__Problem to solve__:
Copy out the entries from the line containing "This screenshot has height=672, width=1261." through the end of the entries, keeping every request, and add 81 to each coordinate in the answers. Leave the pictures out of your answer.
+++ Entries
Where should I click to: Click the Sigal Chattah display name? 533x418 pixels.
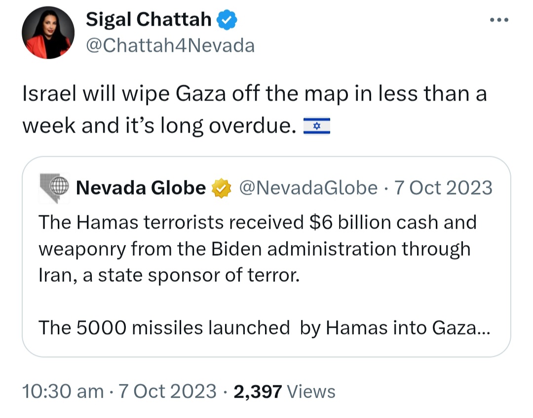(x=149, y=20)
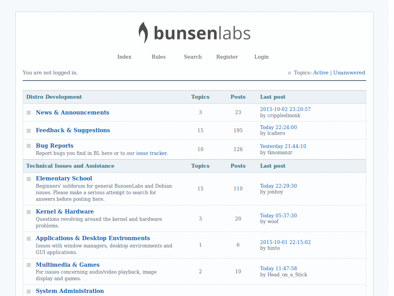The height and width of the screenshot is (296, 394).
Task: Click the Bug Reports forum status icon
Action: (28, 146)
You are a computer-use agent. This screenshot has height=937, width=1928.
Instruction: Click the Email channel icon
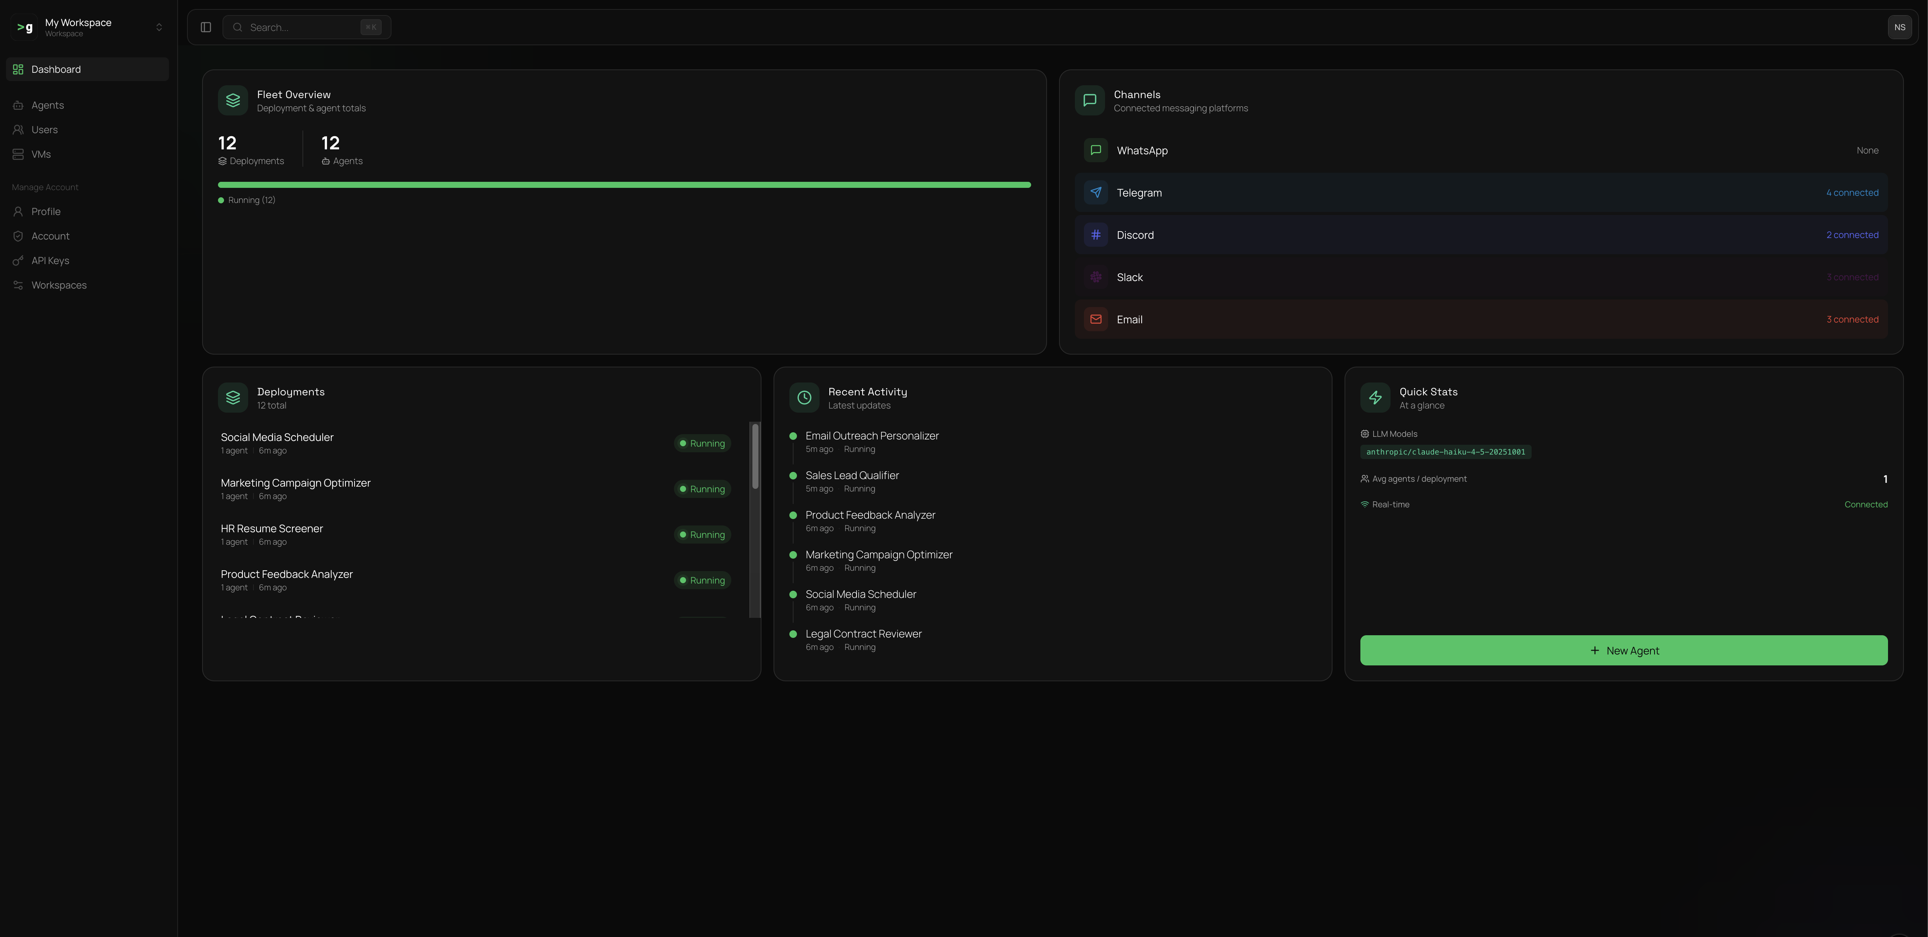click(x=1096, y=319)
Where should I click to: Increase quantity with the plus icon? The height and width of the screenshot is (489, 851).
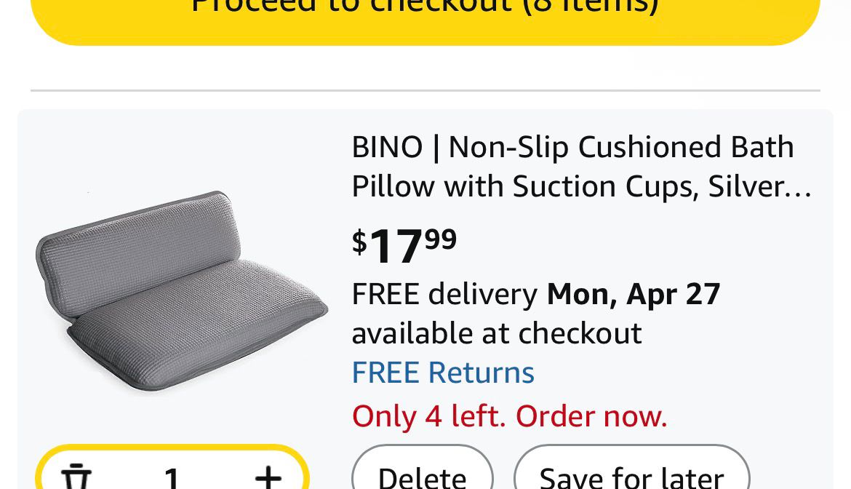pyautogui.click(x=268, y=476)
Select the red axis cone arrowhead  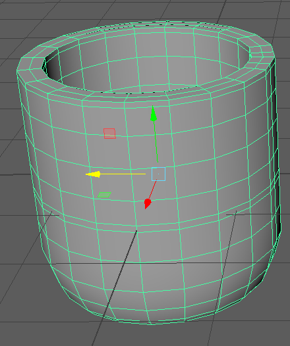[x=147, y=204]
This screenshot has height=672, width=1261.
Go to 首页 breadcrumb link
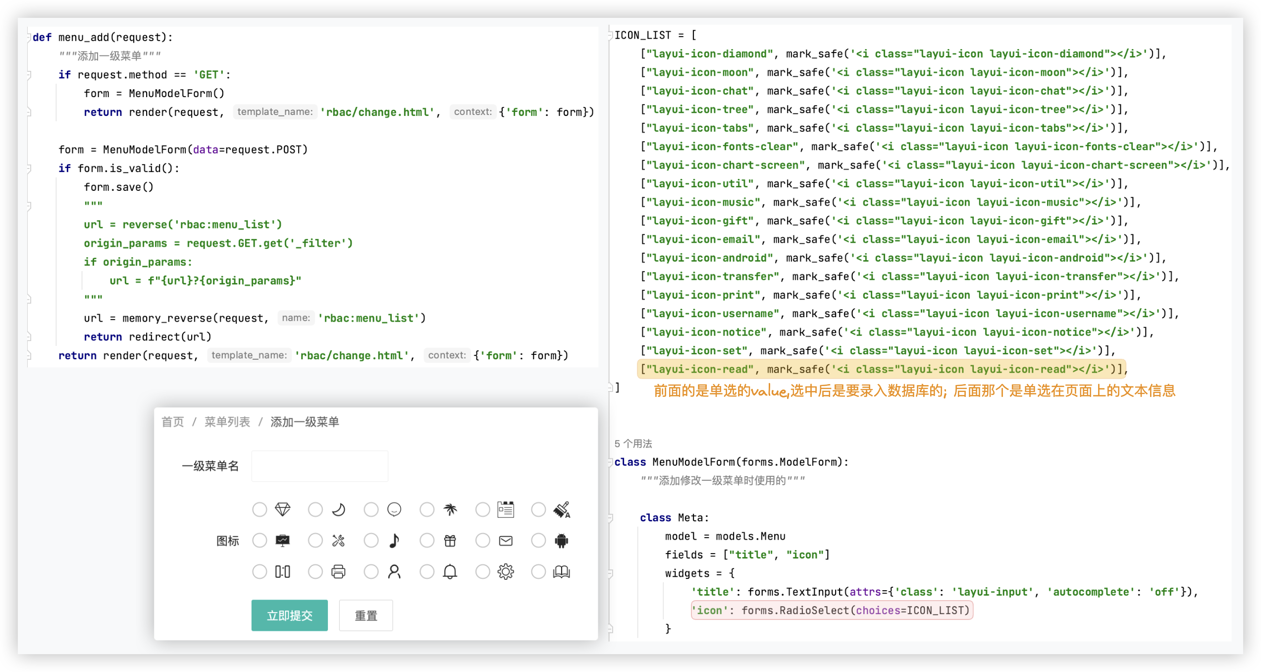click(x=173, y=422)
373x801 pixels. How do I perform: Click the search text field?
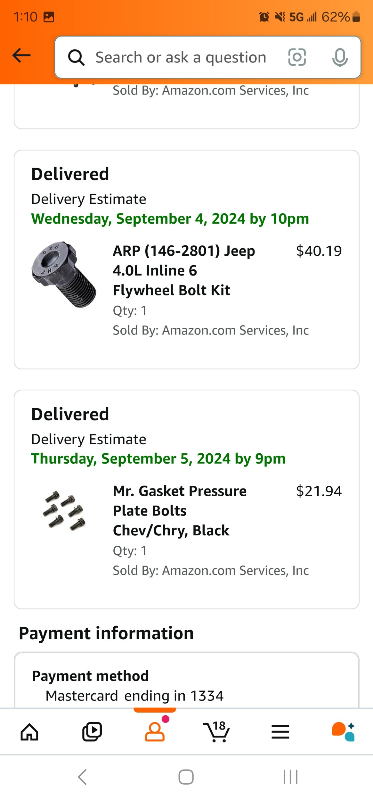point(181,58)
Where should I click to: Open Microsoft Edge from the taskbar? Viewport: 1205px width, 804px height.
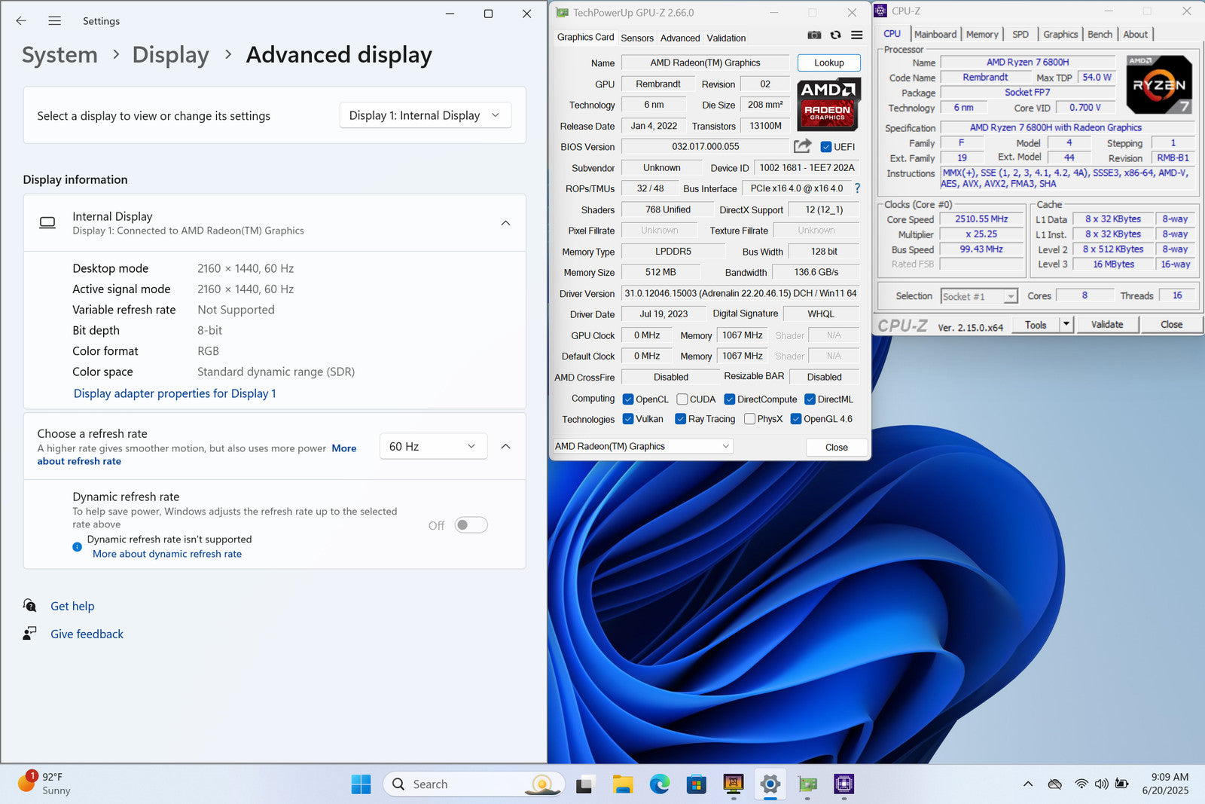point(660,784)
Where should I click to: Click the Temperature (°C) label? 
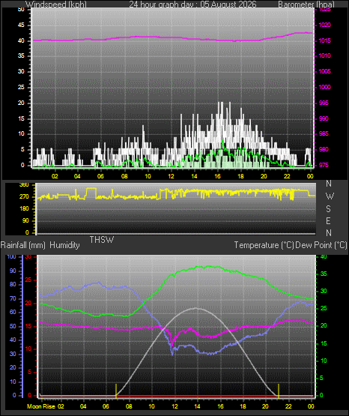[x=264, y=245]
++++++
__Finished task__:
This screenshot has height=672, width=1261.
Go to 首页 breadcrumb link
click(x=254, y=503)
373x801 pixels. How do I perform: Click the search text field?
point(262,139)
Where should I click to: Open Microsoft Edge from the taskbar? Viewport: 1205px width, 804px height.
point(741,865)
Where should I click to: Click the Temperature (°C) label? 
[x=345, y=326]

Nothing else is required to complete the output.